Mon 30 Apr 2012, 13:25 GMT

Global Vision Market Report



During morning trade investors have taken some profit after the Brent's resistance at 119.80 dollars and the WTI crude's resistance at 105.05 dollars remained strong. The EIA's figures on US oil demand in February had supported prices on Friday evening but this was not sufficient for a significant upward movement.The worse-than-expected reading of the US GDP in the first quarter, which was published on Friday, has also weighed on oil futures. Trade is currently predominated by technical factors, as impulsions from equities and forex are lacking.

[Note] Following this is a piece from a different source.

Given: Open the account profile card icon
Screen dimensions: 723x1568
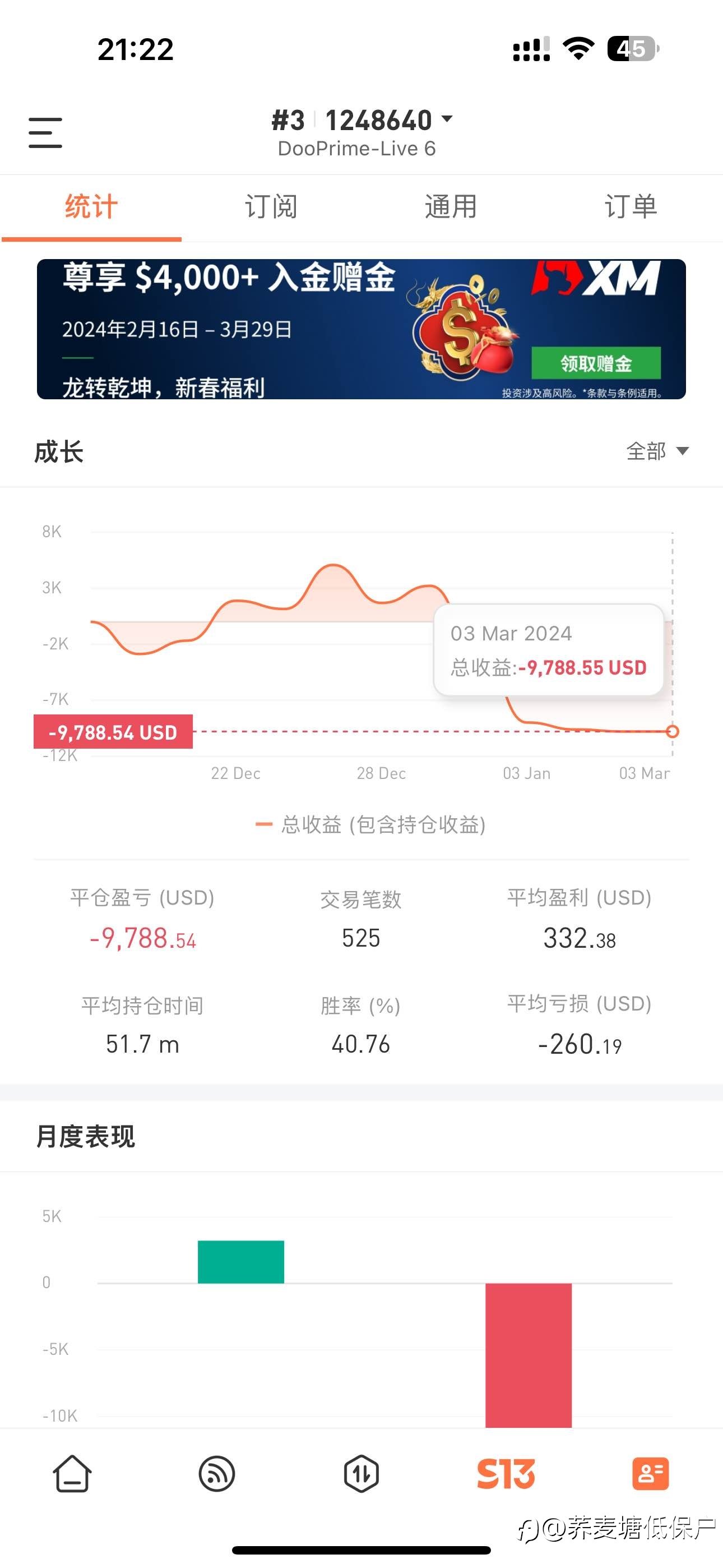Looking at the screenshot, I should [651, 1474].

Oil futures saw some profit taking in London and New York on Friday morning. Quotations kept track of the euro, which lost some ground at that time. They soon fell through their short term supports. S&P having downgraded Spain's credit rank by two notches and the disappointing reading of the GfK's German consumer climate index weighed on quotations before market sentiment improved again in the first hours of the European session. Italy's debt sale showed better results than expected, raising investors' risk appetite. Oil futures climbed until the early afternoon, with the Brent even testing its first resistance at 120.00 dollars which remained strong, however. The disappointing US 1Q GDP capped gains in mid afternoon trade. After renewed profit taking, the Brent bounced off its support at 119.15 dollars. This support had already proved strong in the morning. Even though the weak figures regarding US economic growth weighed on oil prices, strong equities and the advancing euro, that breached several resistance lines in the afternoon, limited the downward potential at ICE and NYMEX. The WTI traded steadier compared to the other futures during late trade, rising up to its resistance at 104.95 dollars. It has not succeeded in breaching it sustainably, however. According to market players, WTI futures were steadier given the EIA's data on US oil demand in February.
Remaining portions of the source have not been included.